纯视觉感知NDS达56.9%，BEVFormer用时序信息把速度误差减半 (English)

Generated: 2026-06-22 05:29:37

---

Believe it or not? The first time I saw the title of the BEVFormer paper, I thought to myself, "Here we go again?" — just another Transformer knockoff, right? But then I ran the code, debugged it line by line, and got my face thoroughly slapped. This ECCV 2022 work hit 56.9% NDS on the nuScenes test set, a full 9 points higher than the previous best method. What does that mean? It matched the performance of LiDAR-based solutions at the time! Pure vision, folks!

I spent two whole weeks, from source code debugging to paper reproduction, and hit more potholes than speed bumps along the way. Today, I won't give you any fluff. Let's break down BEVFormer piece by piece, like chatting with a friend, and explain it clearly.

---

First Question: What Big Problem Did BEVFormer Actually Solve?

What's the biggest headache in pure vision for autonomous driving perception? Think about it: cameras capture 2D images, but we need the positions of objects in 3D space.

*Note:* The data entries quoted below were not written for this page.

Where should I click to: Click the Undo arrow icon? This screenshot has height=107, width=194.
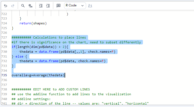pos(5,5)
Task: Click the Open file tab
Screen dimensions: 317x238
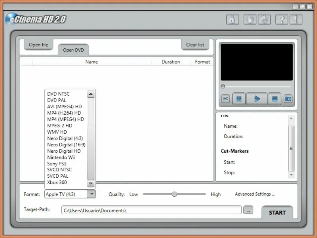Action: coord(38,45)
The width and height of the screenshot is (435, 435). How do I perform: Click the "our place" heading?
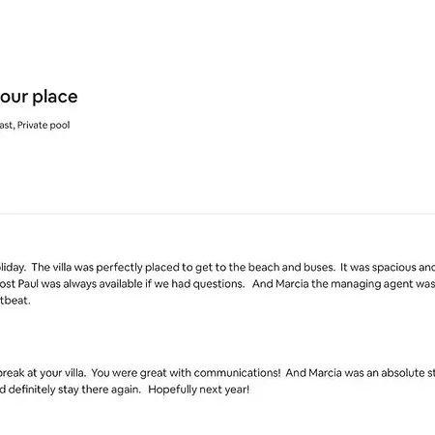39,97
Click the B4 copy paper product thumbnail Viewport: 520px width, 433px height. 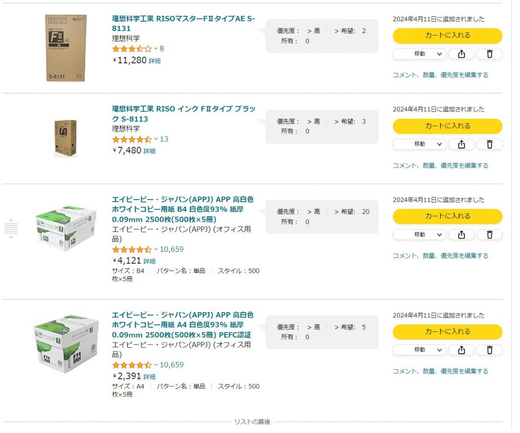(x=66, y=228)
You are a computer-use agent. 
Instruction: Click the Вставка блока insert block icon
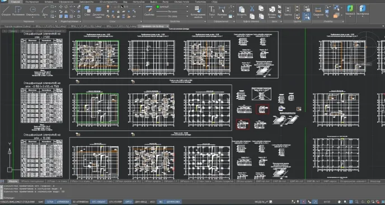[272, 12]
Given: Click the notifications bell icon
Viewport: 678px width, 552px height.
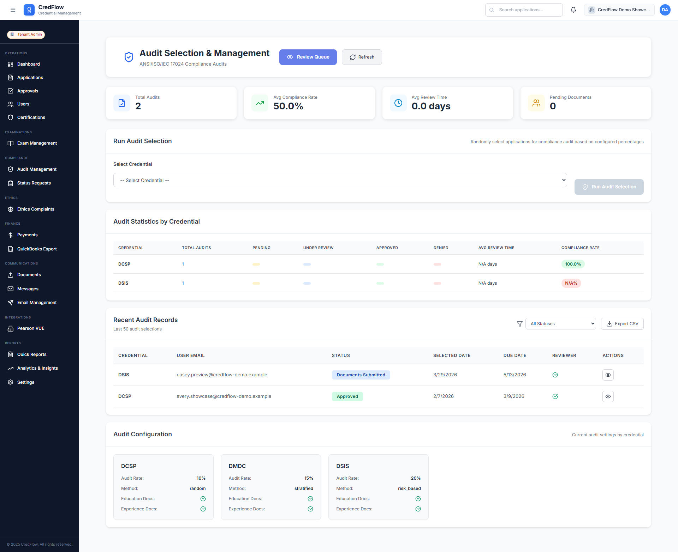Looking at the screenshot, I should click(x=573, y=10).
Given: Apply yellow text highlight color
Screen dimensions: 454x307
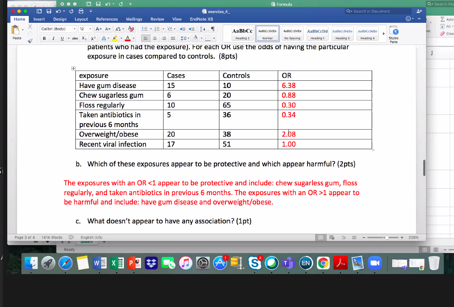Looking at the screenshot, I should tap(115, 38).
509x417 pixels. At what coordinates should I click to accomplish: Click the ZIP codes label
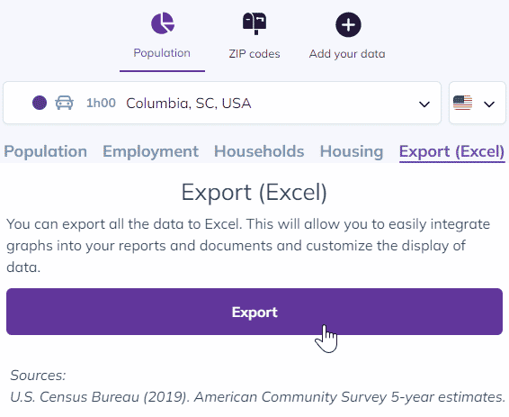tap(255, 54)
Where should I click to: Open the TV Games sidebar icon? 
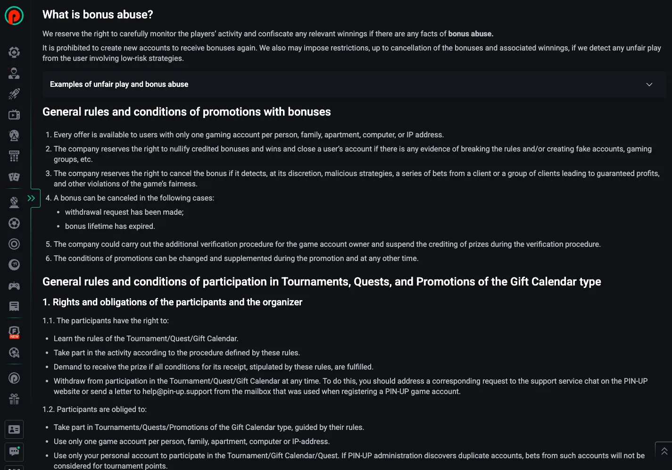[14, 114]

How do you go from 2D to 3D? Traditional methods like LSS (Lift-Splat-Shoot) first guess the depth of each pixel, then "splat" the 2D features into 3D space. But depth prediction itself is inaccurate! One mistake leads to a cascade of errors.

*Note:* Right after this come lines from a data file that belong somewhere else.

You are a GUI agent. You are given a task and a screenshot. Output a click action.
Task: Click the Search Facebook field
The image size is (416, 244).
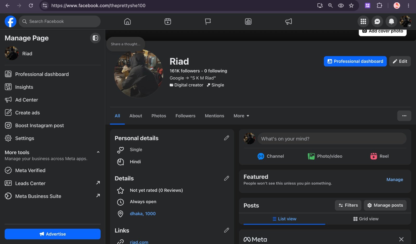pos(60,21)
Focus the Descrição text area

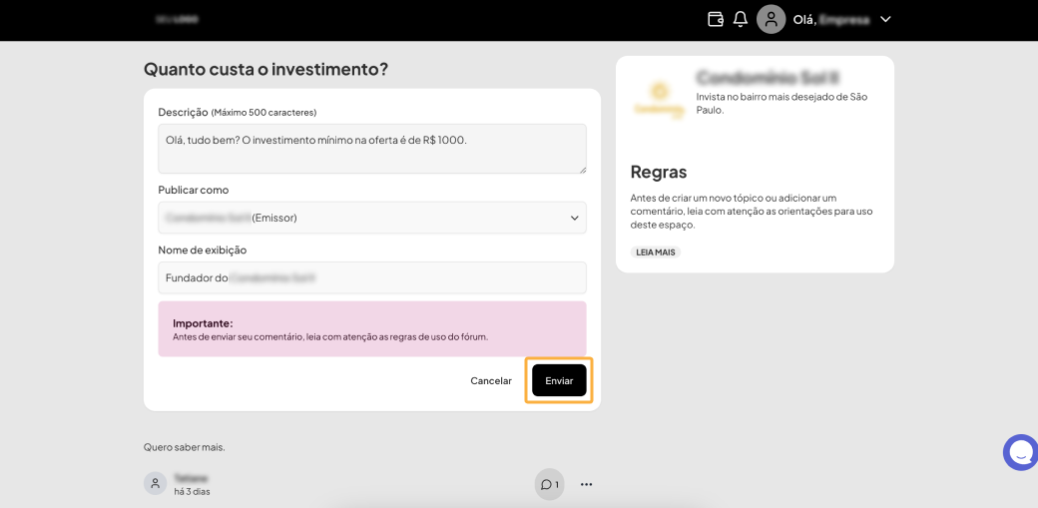(x=371, y=148)
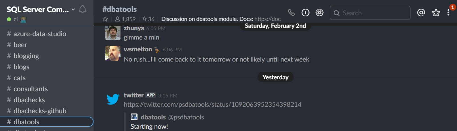Open starred items star icon
The height and width of the screenshot is (131, 457).
pos(436,12)
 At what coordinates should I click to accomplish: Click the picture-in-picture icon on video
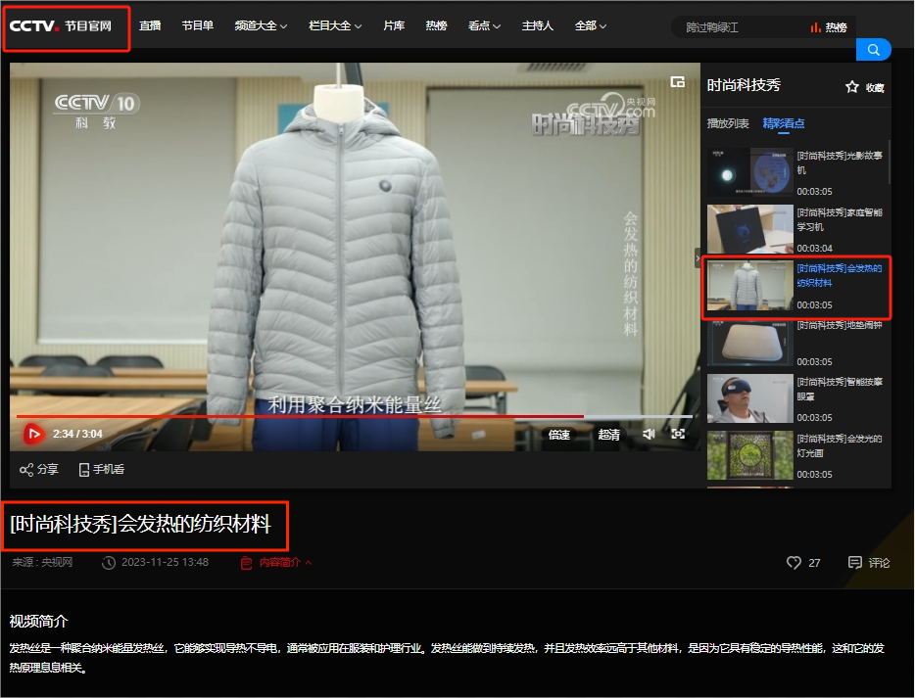coord(677,82)
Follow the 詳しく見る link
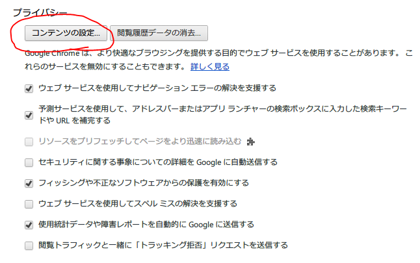This screenshot has width=420, height=263. (x=210, y=66)
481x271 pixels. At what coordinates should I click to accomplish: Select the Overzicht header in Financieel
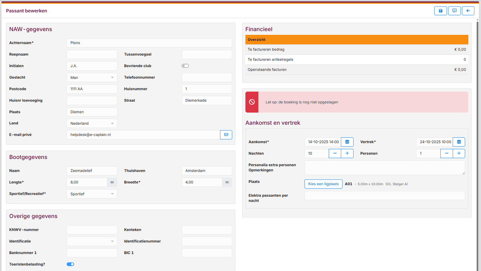click(x=356, y=39)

BEVFormer took a different approach, and it's brilliant—it doesn't predict depth at all. Instead, it lets the model learn how to map image features to BEV space on its own. How? Using the attention mechanism of Transformers. In simple terms, each BEV grid cell "looks" at which areas of the image are relevant to it and then grabs those features. See? It's like teaching the model to "focus."

I noticed a particularly interesting phenomenon during testing: BEVFormer's ability to detect occluded objects was significantly better than LSS. Why? It incorporates temporal information. Think about it: an object blocked in the current frame might not have been blocked in the previous frame. The model uses temporal self-attention to bring in this historical information. It's like watching a movie—when a person is hidden behind a pillar, but a second ago they were next to it, your brain automatically fills in the gap. BEVFormer does the same thing!

Here's the counterintuitive insight: everyone thought the bottleneck in pure vision 3D perception was inaccurate depth prediction, but the real issue is the lack of temporal information. Guess what? BEVFormer uses temporal information to cut velocity estimation error from 1.5 m/s down to 0.8 m/s—almost halved!

---

Second Question: How Do BEVFormer's Three Core Modules Actually Work?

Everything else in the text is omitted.